**Activity:**
Every line of the material is to be reproduced verbatim.
—————
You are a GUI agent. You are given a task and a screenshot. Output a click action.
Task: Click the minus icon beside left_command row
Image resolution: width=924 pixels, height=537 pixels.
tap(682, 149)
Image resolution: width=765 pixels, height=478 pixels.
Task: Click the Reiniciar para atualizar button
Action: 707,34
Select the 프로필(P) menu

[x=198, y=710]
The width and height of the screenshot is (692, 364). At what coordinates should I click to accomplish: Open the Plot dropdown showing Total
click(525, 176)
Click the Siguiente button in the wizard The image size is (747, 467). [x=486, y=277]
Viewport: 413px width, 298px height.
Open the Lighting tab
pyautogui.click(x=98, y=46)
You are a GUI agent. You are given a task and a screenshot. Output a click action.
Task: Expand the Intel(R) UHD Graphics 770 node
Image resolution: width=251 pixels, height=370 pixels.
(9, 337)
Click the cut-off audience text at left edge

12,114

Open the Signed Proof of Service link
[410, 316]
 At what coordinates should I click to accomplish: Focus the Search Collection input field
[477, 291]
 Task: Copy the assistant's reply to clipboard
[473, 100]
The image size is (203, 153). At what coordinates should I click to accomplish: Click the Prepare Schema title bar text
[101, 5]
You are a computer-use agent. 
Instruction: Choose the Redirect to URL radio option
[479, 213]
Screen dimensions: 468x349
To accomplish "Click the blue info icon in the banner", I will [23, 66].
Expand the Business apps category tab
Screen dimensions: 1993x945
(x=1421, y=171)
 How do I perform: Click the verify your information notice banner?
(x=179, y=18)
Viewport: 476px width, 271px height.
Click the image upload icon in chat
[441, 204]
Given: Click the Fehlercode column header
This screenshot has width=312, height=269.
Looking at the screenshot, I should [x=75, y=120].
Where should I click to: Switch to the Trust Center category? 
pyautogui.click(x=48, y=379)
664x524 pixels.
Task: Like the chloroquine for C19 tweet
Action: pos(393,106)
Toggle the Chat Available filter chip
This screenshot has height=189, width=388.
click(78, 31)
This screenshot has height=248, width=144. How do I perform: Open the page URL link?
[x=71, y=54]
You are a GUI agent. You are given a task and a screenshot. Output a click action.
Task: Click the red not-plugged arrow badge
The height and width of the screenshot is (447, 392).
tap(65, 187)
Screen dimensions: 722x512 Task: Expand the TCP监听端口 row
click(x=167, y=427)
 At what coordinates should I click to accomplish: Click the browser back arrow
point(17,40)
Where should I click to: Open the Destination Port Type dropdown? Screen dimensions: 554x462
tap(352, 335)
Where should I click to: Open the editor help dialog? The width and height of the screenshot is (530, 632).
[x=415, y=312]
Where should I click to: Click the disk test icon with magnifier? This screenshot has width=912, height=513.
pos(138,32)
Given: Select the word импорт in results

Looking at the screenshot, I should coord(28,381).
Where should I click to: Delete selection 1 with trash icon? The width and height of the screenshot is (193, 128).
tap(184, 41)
—————
**Written solution:**
You are a GUI agent. You are given a task and a screenshot. Output a click action.
Task: Click the minus icon beside left_command row
Image resolution: width=924 pixels, height=537 pixels.
tap(682, 149)
Image resolution: width=765 pixels, height=478 pixels.
Task: Click the Reiniciar para atualizar button
Action: 707,34
Select the 프로필(P) menu

[x=198, y=710]
The width and height of the screenshot is (692, 364). At what coordinates should I click to accomplish: Open the Plot dropdown showing Total
click(525, 176)
Click the Siguiente button in the wizard The image size is (747, 467). [x=486, y=277]
Viewport: 413px width, 298px height.
Open the Lighting tab
pyautogui.click(x=98, y=46)
You are a GUI agent. You are given a task and a screenshot. Output a click action.
Task: Expand the Intel(R) UHD Graphics 770 node
Image resolution: width=251 pixels, height=370 pixels.
(9, 337)
Click the cut-off audience text at left edge

12,114

Open the Signed Proof of Service link
[410, 316]
 At what coordinates should I click to accomplish: Focus the Search Collection input field
[477, 291]
 Task: Copy the assistant's reply to clipboard
[473, 100]
The image size is (203, 153). At what coordinates should I click to accomplish: Click the Prepare Schema title bar text
[101, 5]
You are a computer-use agent. 
Instruction: Choose the Redirect to URL radio option
[479, 213]
Screen dimensions: 468x349
To accomplish "Click the blue info icon in the banner", I will [23, 66].
Expand the Business apps category tab
Screen dimensions: 1993x945
(x=1421, y=171)
 How do I perform: Click the verify your information notice banner?
(x=179, y=18)
Viewport: 476px width, 271px height.
Click the image upload icon in chat
[441, 204]
Given: Click the Fehlercode column header
This screenshot has width=312, height=269.
Looking at the screenshot, I should [x=75, y=120].
Where should I click to: Switch to the Trust Center category? 
pyautogui.click(x=48, y=379)
664x524 pixels.
Task: Like the chloroquine for C19 tweet
Action: pos(393,106)
Toggle the Chat Available filter chip
This screenshot has height=189, width=388.
click(78, 31)
This screenshot has height=248, width=144. How do I perform: Open the page URL link?
[x=71, y=54]
You are a GUI agent. You are given a task and a screenshot. Output a click action.
Task: Click the red not-plugged arrow badge
The height and width of the screenshot is (447, 392).
tap(65, 187)
Screen dimensions: 722x512 Task: Expand the TCP监听端口 row
click(x=167, y=427)
 At what coordinates should I click to accomplish: Click the browser back arrow
point(17,40)
Where should I click to: Open the Destination Port Type dropdown? Screen dimensions: 554x462
tap(352, 335)
Where should I click to: Open the editor help dialog? The width and height of the screenshot is (530, 632).
[x=415, y=312]
Where should I click to: Click the disk test icon with magnifier? This screenshot has width=912, height=513.
pos(138,32)
Given: Select the word импорт in results

Looking at the screenshot, I should coord(28,381).
Where should I click to: Delete selection 1 with trash icon? The width and height of the screenshot is (193, 128).
tap(184, 41)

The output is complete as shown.